健診結果は要配慮個人情報(個人情報保護法上の定義:不当な差別・偏見が生じうる特に慎重な取り扱いを要する情報)に該当します。アクセス権限の管理、保存場所の施錠やデジタルデータの暗号化など、適切な情報管理体制を整備する必要があります。紙の記録を段ボールにまとめて倉庫に放置するような管理は、情報漏えいリスクの観点からも改善が必要です。
メンタルヘルス不調が疑われるケースでは、健診後の面談やフォローアップも重要になります。そのような場合はメンタルカウンセリング(EAP)の活用も選択肢として検討してください。

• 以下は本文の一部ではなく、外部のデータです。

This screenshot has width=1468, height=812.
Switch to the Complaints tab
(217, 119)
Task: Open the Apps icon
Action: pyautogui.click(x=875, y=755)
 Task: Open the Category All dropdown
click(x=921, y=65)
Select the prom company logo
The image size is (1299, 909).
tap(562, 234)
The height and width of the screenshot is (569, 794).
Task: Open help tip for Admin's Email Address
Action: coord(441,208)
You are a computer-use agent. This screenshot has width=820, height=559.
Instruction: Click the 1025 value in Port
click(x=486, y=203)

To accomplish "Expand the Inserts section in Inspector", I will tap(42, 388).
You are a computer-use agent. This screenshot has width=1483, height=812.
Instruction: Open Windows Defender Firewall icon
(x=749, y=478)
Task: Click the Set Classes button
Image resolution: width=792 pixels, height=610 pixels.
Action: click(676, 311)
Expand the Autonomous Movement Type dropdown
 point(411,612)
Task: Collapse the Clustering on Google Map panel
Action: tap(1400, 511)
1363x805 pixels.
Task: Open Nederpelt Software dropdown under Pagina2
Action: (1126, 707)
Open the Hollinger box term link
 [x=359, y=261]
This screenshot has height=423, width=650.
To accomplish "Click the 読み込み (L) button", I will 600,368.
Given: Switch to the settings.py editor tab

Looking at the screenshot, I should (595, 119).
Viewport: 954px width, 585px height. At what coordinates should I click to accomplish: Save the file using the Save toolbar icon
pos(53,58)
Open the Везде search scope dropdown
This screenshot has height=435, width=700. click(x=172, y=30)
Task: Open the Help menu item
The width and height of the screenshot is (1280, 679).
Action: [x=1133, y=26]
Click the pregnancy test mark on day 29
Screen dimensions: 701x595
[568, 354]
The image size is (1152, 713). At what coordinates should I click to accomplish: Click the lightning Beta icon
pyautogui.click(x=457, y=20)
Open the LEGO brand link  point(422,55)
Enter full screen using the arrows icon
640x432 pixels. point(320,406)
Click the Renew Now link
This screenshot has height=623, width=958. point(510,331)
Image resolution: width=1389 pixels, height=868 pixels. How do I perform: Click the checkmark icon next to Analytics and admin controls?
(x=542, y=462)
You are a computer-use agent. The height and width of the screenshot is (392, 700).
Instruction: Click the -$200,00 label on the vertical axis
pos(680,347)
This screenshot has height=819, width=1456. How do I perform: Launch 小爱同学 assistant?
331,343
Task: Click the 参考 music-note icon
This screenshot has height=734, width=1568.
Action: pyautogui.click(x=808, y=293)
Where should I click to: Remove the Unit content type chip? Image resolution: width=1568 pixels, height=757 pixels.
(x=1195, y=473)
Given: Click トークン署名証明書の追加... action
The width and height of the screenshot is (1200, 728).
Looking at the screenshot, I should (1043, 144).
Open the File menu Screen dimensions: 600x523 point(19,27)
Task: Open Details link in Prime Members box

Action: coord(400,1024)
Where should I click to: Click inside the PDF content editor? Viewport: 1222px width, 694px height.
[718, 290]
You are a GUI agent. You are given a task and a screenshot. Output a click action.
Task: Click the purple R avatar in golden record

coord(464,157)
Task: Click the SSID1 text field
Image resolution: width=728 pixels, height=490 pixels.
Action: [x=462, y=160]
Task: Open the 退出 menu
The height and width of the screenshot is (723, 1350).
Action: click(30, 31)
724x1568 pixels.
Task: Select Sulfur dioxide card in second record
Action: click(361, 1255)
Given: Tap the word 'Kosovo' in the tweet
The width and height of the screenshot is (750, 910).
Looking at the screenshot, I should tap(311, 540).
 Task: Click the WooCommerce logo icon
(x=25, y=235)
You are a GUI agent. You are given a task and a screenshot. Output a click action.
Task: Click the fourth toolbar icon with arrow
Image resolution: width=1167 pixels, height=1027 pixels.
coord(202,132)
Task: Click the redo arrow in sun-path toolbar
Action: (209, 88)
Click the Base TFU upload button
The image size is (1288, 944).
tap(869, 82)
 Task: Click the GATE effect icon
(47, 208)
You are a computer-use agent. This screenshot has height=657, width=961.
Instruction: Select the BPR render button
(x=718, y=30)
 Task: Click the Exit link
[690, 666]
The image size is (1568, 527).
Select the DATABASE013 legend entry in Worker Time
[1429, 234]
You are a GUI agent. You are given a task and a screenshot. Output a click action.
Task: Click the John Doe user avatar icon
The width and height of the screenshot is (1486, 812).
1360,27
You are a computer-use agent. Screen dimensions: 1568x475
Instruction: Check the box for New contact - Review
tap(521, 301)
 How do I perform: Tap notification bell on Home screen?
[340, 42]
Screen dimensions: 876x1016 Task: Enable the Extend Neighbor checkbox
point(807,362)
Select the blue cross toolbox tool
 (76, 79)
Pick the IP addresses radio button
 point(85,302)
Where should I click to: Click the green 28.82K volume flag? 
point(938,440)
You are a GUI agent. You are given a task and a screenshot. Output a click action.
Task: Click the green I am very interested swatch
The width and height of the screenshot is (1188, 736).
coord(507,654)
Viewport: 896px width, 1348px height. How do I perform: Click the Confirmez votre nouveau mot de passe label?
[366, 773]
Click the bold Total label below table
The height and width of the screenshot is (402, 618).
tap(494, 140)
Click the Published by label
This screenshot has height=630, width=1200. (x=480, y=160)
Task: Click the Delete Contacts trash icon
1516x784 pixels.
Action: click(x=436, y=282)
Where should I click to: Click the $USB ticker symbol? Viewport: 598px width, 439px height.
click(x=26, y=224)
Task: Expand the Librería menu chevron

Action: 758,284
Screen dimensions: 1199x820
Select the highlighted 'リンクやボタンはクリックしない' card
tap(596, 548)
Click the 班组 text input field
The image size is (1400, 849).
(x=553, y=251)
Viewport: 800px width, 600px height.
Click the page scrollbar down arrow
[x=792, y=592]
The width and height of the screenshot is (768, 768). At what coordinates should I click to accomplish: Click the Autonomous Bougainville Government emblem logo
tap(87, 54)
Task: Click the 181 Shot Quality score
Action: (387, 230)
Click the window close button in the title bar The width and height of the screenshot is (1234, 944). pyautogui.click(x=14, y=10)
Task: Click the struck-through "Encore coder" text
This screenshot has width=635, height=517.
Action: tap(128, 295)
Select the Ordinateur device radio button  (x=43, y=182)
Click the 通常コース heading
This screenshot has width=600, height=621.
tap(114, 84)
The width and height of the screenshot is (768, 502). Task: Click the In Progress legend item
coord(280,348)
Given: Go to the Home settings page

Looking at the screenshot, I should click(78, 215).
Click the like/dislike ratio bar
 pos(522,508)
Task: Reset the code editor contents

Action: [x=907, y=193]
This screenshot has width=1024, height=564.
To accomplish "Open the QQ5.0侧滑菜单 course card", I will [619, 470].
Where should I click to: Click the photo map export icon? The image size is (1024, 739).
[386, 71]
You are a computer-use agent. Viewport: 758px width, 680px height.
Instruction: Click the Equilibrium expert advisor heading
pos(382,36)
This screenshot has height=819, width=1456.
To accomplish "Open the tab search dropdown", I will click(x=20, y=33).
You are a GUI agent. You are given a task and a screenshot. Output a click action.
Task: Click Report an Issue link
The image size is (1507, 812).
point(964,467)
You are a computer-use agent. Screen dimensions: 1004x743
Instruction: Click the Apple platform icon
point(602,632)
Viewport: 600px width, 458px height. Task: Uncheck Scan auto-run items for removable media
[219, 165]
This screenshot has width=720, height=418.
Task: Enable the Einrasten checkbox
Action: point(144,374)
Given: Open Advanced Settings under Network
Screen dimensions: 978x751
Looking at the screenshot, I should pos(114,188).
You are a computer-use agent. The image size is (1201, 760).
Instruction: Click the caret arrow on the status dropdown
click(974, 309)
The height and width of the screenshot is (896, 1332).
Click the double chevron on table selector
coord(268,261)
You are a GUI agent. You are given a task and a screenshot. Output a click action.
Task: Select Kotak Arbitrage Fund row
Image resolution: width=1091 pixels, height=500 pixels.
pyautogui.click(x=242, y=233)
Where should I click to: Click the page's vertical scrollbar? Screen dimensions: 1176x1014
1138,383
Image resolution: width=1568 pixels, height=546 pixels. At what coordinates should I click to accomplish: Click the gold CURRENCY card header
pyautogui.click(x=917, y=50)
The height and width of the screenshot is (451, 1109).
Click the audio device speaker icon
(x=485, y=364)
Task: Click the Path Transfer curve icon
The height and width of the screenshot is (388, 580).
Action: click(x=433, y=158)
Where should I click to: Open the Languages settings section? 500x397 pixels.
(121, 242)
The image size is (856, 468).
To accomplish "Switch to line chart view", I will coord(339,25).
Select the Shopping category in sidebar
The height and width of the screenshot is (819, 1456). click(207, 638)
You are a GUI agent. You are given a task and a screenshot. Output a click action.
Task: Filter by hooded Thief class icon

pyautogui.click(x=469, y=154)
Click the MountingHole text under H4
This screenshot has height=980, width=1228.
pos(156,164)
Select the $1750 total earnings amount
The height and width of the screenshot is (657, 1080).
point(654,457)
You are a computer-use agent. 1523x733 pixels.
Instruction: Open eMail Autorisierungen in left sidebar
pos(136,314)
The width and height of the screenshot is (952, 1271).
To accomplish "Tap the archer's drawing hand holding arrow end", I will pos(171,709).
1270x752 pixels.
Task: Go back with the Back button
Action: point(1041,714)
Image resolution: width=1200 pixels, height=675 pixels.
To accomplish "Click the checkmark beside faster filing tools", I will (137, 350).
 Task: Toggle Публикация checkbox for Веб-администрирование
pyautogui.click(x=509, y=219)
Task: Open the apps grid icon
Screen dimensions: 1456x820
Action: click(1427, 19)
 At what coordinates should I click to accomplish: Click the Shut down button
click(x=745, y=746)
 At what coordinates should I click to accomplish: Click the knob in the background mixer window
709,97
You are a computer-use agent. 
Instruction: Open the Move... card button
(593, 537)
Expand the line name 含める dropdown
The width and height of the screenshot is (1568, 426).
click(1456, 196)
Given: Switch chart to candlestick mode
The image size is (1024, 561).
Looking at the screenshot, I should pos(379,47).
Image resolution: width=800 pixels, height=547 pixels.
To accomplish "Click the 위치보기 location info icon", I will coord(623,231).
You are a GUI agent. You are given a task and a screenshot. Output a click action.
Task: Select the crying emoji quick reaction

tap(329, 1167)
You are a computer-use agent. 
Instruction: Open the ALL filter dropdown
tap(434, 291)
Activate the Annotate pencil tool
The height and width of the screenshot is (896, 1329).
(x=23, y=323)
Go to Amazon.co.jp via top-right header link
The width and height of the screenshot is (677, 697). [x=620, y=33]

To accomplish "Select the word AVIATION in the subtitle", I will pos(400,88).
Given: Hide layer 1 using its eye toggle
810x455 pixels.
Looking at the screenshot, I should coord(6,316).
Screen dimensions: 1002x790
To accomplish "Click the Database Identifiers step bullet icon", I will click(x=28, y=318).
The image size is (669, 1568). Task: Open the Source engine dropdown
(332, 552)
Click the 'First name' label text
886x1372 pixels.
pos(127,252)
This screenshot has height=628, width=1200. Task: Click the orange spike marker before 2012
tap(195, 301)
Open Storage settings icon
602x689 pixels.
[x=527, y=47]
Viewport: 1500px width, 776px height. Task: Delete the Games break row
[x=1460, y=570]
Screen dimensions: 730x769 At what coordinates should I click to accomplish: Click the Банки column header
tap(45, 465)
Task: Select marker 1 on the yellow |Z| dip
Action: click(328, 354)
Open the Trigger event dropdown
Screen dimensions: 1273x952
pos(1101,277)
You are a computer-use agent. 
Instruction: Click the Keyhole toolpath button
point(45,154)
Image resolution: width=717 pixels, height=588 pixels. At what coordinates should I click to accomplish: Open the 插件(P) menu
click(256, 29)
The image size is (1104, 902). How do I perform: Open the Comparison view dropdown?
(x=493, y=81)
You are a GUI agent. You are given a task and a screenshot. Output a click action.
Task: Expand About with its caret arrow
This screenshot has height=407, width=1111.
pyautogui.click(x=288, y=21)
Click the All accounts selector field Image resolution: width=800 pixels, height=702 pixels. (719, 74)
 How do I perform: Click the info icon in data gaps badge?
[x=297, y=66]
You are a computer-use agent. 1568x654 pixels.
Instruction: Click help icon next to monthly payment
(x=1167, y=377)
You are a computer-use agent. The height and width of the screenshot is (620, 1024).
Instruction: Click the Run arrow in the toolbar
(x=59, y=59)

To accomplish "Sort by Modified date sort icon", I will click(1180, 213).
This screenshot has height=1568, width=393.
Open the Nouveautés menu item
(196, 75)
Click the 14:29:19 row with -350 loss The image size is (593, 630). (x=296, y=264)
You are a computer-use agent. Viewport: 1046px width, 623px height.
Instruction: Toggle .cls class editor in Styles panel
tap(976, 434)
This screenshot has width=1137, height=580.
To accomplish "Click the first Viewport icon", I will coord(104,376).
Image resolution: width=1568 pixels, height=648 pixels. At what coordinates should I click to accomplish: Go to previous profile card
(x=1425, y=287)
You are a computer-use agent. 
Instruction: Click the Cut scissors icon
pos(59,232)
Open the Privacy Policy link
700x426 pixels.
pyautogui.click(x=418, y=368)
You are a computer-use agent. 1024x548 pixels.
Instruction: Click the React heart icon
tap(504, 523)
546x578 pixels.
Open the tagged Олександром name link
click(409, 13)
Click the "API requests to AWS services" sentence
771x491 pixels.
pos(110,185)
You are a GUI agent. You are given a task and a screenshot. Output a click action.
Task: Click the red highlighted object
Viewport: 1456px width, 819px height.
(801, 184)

今日から始める実践ポイント――優先度別チェックリスト
制度の全体像を理解したうえで、実務として何から手をつけるべきかを優先度別に整理します。
まず確認すること(法令違反リスクの高い事項)
- 正社員・所定労働時間が正社員の4分の3以上のパートタイム労働者に対して、年1回の定期健康診断を実施できているか
- 雇入れ時健診を実施しているか、または書類省略の要件(3か月以内の健診証明)を適切に確認しているか
- 深夜業など特定業務従事者に年2回の健診を実施しているか
- 有害業務に従事する従業員がいる場合、特殊健康診断の対象かどうかを確認しているか
- 健診結果の本人への通知を実施しているか
次に整備すること(事後対応・管理体制)
- 異常所見のある従業員について、産業医または医師から就業上の措置に関する意見を取得する仕組みがあるか
- 健診記録の保存年限を把握し、種類別に管理しているか
- 常時50人以上の事業場の場合、定期健康診断結果報告書を労働基準監督署へ提出しているか
- 派遣社員を受け入れている場合、特殊健診の責任分担を派遣会社と書面で確認しているか
体制強化に向けて取り組むこと
- 担当者の属人化を防ぐため、実施スケジュール・対象者リスト・チェックリストを文書化する
- 健診結果データのアクセス権限と保存方法を見直し、個人情報管理ルールを明文化する
- 外国人労働者や言語サポートが必要な従業員への対応方針を整理する
まとめ
健康診断は「法律で決まっているからやる」というだけでなく、従業員の健康を守り、生産性の高い職場を維持するための基盤です。法定11項目の省略ルール、雇用形態別の実施基準、特殊健診の対象判断、事後措置と記録管理――それぞれについて正確に理解し、自社の状況に照らし合わせることが重要です。
特に小規模事業場では、専門家のサポートを活用することで、限られたリソースでも適切な体制を築くことができます。制度の理解を深めながら、まずは現状のチェックリストによる確認から始めてみてください。
よくある質問
定期健康診断の費用は会社が負担しなければなりませんか?
法令上、定期健康診断の実施義務は事業者にあるため、費用は原則として会社が負担すべきとされています。厚生労働省の行政解釈でも、「事業者が費用を負担すべきもの」と示されています。従業員に費用を自己負担させる運用は、法の趣旨に反する可能性があるため注意が必要です。
雇入れ時健康診断を省略できる条件を教えてください。
採用前3か月以内に医師による健康診断を受けた証明書(健診結果)を提出した労働者については、その検査項目を省略することができます(労働安全衛生規則第43条ただし書き)。ただし、証明書の内容が法定の雇入れ時健診の項目を網羅していることを確認したうえで省略判断を行う必要があります。
従業員が健康診断を受けることを拒否した場合、会社はどうすればよいですか?
事業者には健康診断を実施する義務があり、労働者にも受診義務があります(労働安全衛生法第66条第5項)。受診拒否は労働者の義務違反となりうるため、まずは受診の必要性を丁寧に説明することが重要です。それでも拒否する場合は、就業規則の受診義務規定に基づき、書面による受診指示を行うことを検討してください。なお、事業者は「受けさせようとした」ことを記録として残しておくことも重要です。個別の対応については、労働問題を専門とする弁護士や社会保険労務士にご相談ください。
小規模事業場でも産業医に相談できる方法はありますか?
常時50人未満の事業場は産業医の選任義務はありませんが、地域産業保健センター(都道府県の産業保健総合支援センターの出先機関)では、小規模事業場向けに産業医による相談サービスを無料で提供しています。また、外部の産業医サービスを契約することで、選任義務がなくても専門家のサポートを受けることが可能です。